East European markets on shaky ground, warns top economist
April 7, 2009

Jed Brewer, economist and senior vice president of Finance & Resource Management Consultants, on the fall out of the global recession and likely ending.

 

 Jed Brewer: global recovery
will follow the IMF timetable

 As we know all too acutely, the global economy has changed course spectacularly since a sequence of bank failures and consolidations in the United States triggered a global financial crisis in September 2008. 

In hindsight, the crisis appeared to be like a volcano waiting to explode. Pressure had built for a decade or more from a worldwide credit boom facilitated by relatively low long-term interest rates and aggressive risk-taking. 

The troubles in the US that were emblematic of problems in many other countries served as a convenient catalyst to unleash the mounting pressure. The resulting explosion has not been pretty. 

In much of the developed world, consumers have retrenched realising the need to start saving a greater portion of their disposable income and business investment has waned as credit has become scarce and the expectation of strong future demand has dimmed. 

Real GDP in the US contracted 6.3% on an annual basis in fourth quarter 2008 and is expected to be down another 5% first quarter 2009. 

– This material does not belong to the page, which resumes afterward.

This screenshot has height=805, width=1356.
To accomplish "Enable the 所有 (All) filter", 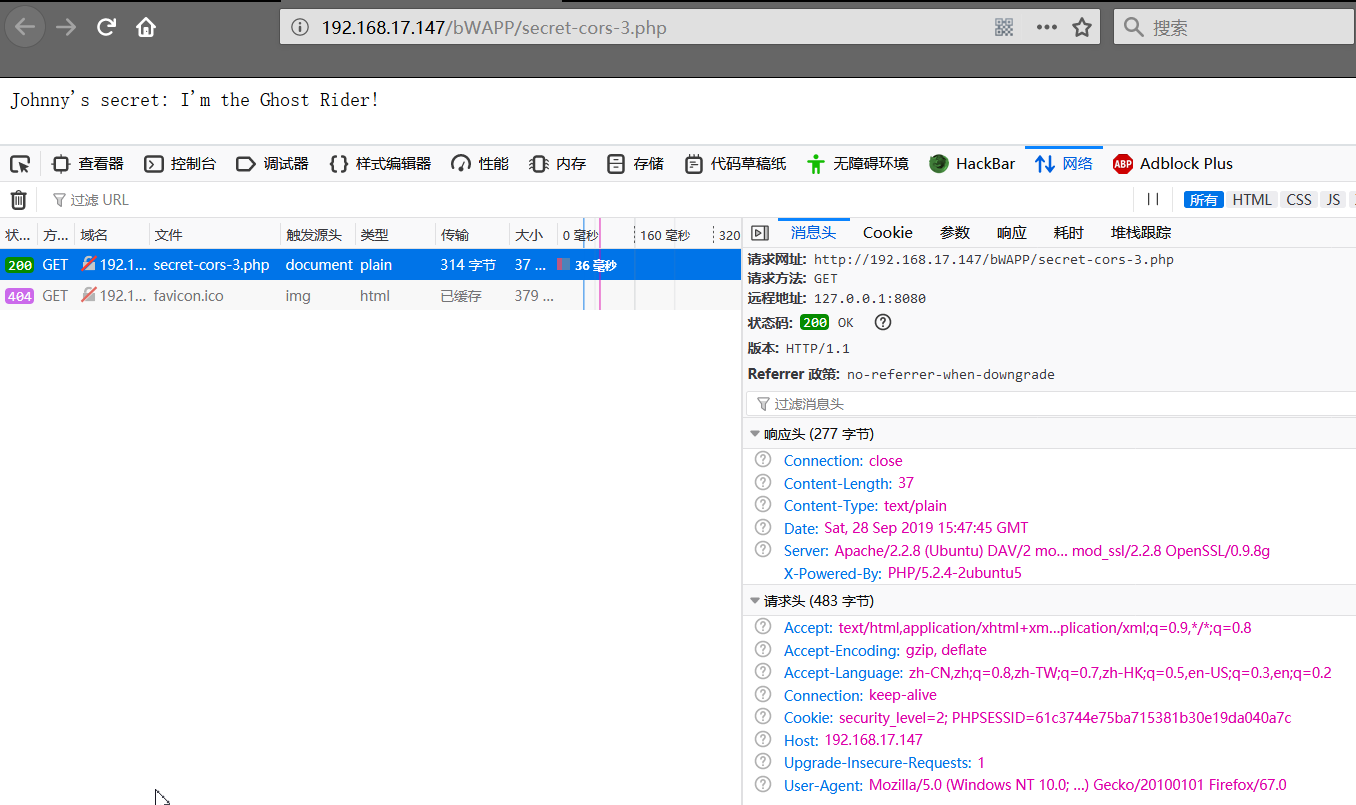I will click(x=1203, y=200).
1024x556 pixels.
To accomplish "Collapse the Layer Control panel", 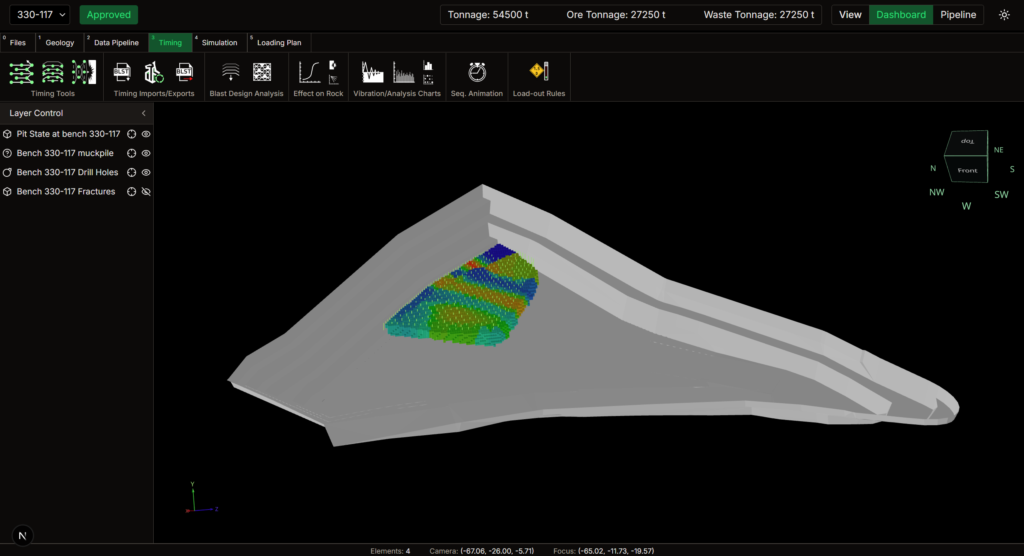I will coord(143,113).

Real GDP was down 1.6% in the UK in fourth quarter 2008 and will likely be negative again in first quarter 2009. 

Disturbingly, Japan saw real GDP decline 12.1% in fourth quarter 2008. With exports in February down nearly 50% from 12-months prior, it will likely experience a similar sized contraction in early 2009. The magnitude of the decline in Japan’s numbers is mind numbing.

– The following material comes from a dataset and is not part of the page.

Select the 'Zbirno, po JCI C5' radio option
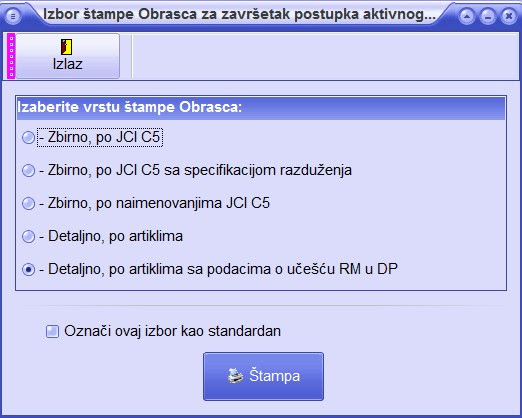Viewport: 522px width, 418px height. [x=28, y=137]
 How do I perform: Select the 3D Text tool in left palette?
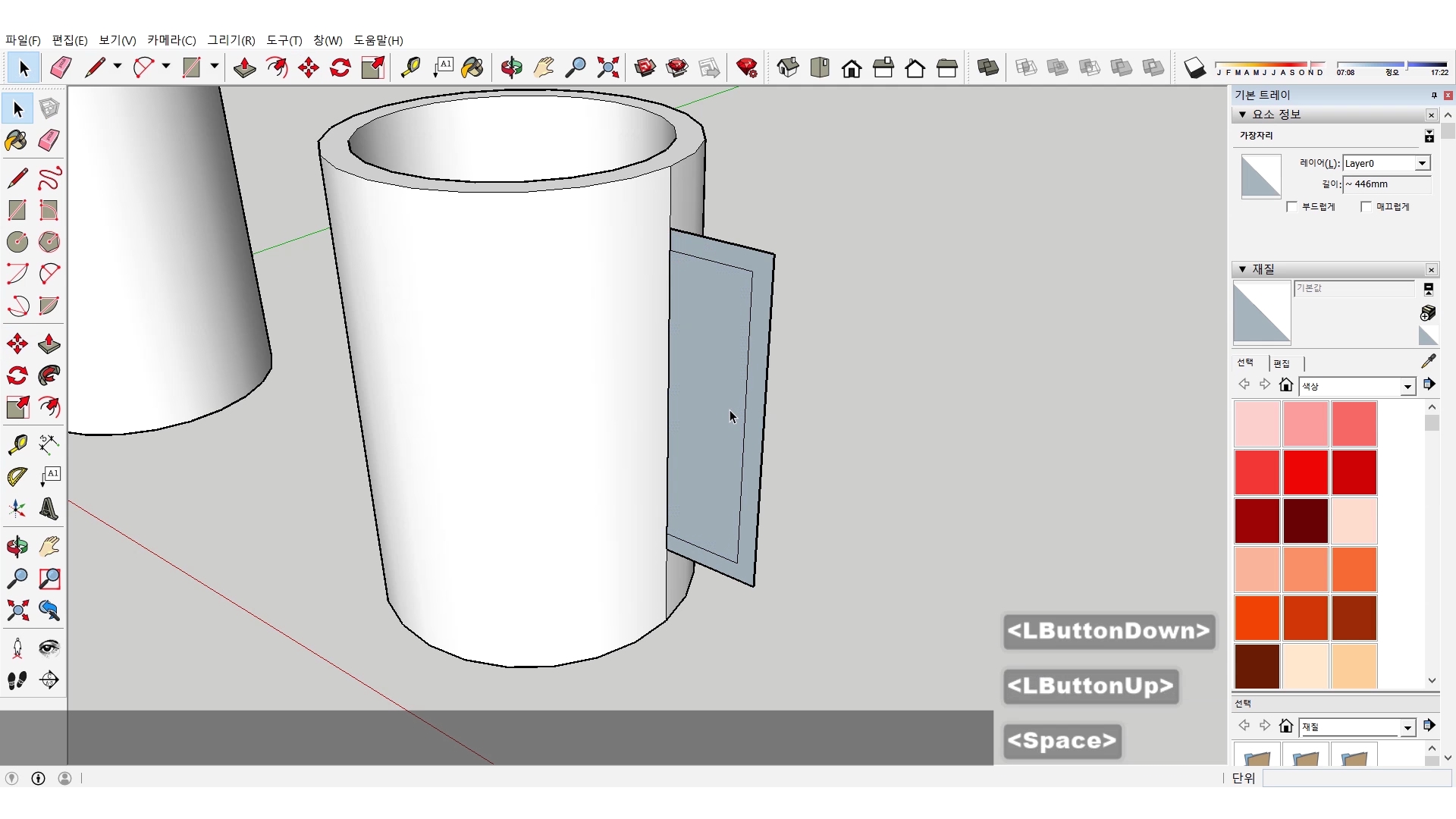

How long will global recession last?
Roughly seven months since the volcano erupted, the questions now on many people’s minds are how long will the global recession last and how deep will it be?

The answers to those questions are still unclear. The International Monetary Fund (IMF) released its latest forecasts.  It sees the global economy contracting by 0.5 to 1% in 2009 (a growth rate of less than +3% is considered a global recession) before returning to growth in 2010. 

But this highlights the inherent difficulties in economic forecasting. Less than 12 earlier, the same organisation projected global growth of fewer than 4% in 2009. Growth of 4% seems like a wishful fairytale today.

I am hopeful a recovery will begin in the US in the latter part of 2009 given the swift and expansive monetary and fiscal stimulus employed there. But I am skeptical if such a quick recovery can be expected in many other countries across the globe. 

For one, most countries started their slides after the US. Therefore, I expect their recoveries to trail the US’s as well.

Secondly, and perhaps more importantly, many countries lack the governmental infrastructure to respond timely and decisively, albeit imperfectly, to the problems they are facing and consequently have been left waiting for others to make decisions on their behalf. 

Eastern Europe under pressure
Eastern Europe is an unfortunate example. Debt default problems in many of these developing heavily export-dependent countries are even greater as a percentage of GDP than the problems in the US. Much of its shaky debt is held by banks in Western European countries already dealing with internal problems. Where will the funds come from to cover these debts if and when they default? 

The European Central Bank (ECB) is a relative infant in handling cross-border issues of this magnitude. How effective will it be in withstanding internal pressures and making tough decisions, which may come at the expense of a sovereign member nation?

And thirdly, trade is a more substantive component of global economic well being than ever before. To what degree will populist movements in suffering countries, under the ideology of ending domestic pain, gain a foothold in governments that leads to the implementation of protectionist policies? 

History reminds us that protectionist policies, while on the surface often appealing, only tend to worsen the pain for all. The rhetoric of the G-20 Summit, held the first week of April, may provide an indication of the resolve of nations to fight populist pressures.

Overall, I continue to be hopeful that a global economic recovery will take place according to the IMF timetable. But downside risks still remain present.

Constructive handling of further global de-leveraging and considered international political co-operation are necessary to getting us back on the road of economic growth and far away from the remnants of the volcano that almost all of us failed to see building.

Dr Jedidiah Brewer is vice president of FRMC, Inc.